I also think that if you're starting out, the Seurat vignettes, there's a lot of great Seurat vignettes about how to do different portions of the analysis that are super helpful. And I personally just find their documentation to be a bit better than scanpy. So that's my personal preference. But yeah, one of the things I mentioned earlier is with data formats, so scanpy uses and data objects as opposed to Seurat, which uses a R data object. So if you're working with tools downstream that require an H5AD file as input, it might be a good idea to kind of start in scanpy and use that.
Nicole Doherty:
Next question—how do you decide how many principal components to use?
Nora Kearns:
Yeah, so I think I had a slide earlier. So I kind of mentioned like the elbow plot and scree plot earlier, but a good metric is to try to keep the number of principal components which preserve 90% to 95% of the variation in the data. So again, if I was looking at this elbow plot, I would basically choose the number of principal components on this x axis where it starts to level off.
So in this plot, if I follow it down, I can see that it starts to level off somewhere between 12 and 15. So I would take I would probably it's a good idea to error on the high end. So if you're between 12 and 15, take 15. I think one of the insights from the Seurat maybe this right paper or this documentation is that yeah, one you want to on the side of keeping principle components as opposed to getting rid of them and then it actually doesn't change your outcome. Like let's say if you did 15 or 16 principal components, your t-SNE is probably not going to look super different in the end as long as you have enough principal components to start with.
Nicole Doherty:
Let's see, what is the difference between finding clusters and UMAP?
Nora Kearns:
Yeah, so that's a good question as well. Finding clusters is for assigning the cells to actual clusters, and it's using that SNN graph that we talked about earlier to identify those clusters. So that's really a data analysis tool, and then UMAP and t-SNE are data visualization tools.
Nicole Doherty:
Okay, awesome. When you use automated annotation, how do you know annotations are correct?
Nora Kearns:
Yeah. So let me pull up another graphic. So that the specific tool we use is called SingleR, and when you do annotation with SingleR, it generates this nice annotation score heatmap, and on this heatmap you can see the actual labels that were assigned to the cells. And then the color on the heatmap indicates the confidence that a cell was a certain cell type. So for example, this label here is NK cells and we were pretty confident that these cells were NK cells. Basically each line down the x axis of this plot is a cell and then the other potential cell types that could have been assigned to it.
So with NK cells, pretty confident it was an NK cell, but it could have also been a T cell.
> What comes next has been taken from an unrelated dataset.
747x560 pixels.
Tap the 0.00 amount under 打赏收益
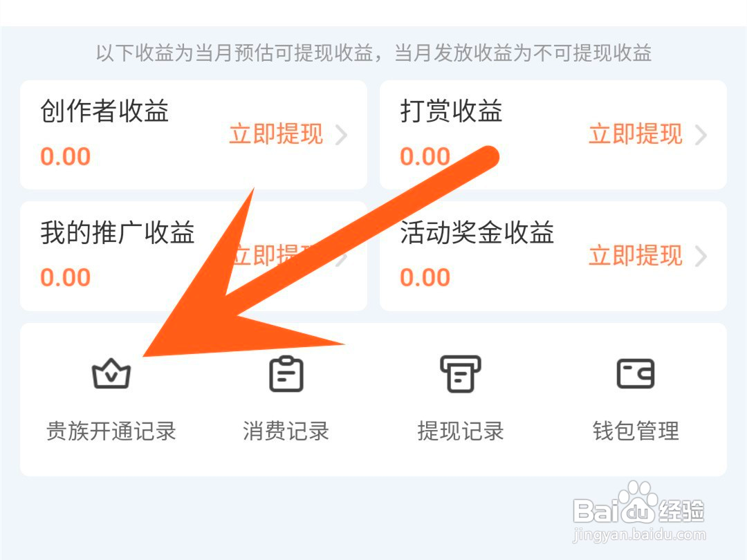(x=425, y=157)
And we actually we kind of expect that because NK cells and T cells demonstrate similar. So I would look at this plot and I would say, you know what, I am fairly confident that these annotations are good.
If I looked at this plot and it was just like a sea of green, I would think, okay, this probably wasn't a good reference dataset to use. It's not very confident that the annotations are what it assigned it to be. Let's try a different one or try manual annotation.
Nicole Doherty:
Awesome, Awesome. Thank you so much. We do have several more questions and we are out of time. So if your question wasn't answered, we will follow up with you directly and then of course, happy to have a more in-depth conversation if that simple email doesn't answer your question all the way. So thank you all so much for joining us today. I thank you again, Nora, for that wonderful presentation. And we look forward to speaking with some of you soon. Thanks, everyone. Bye.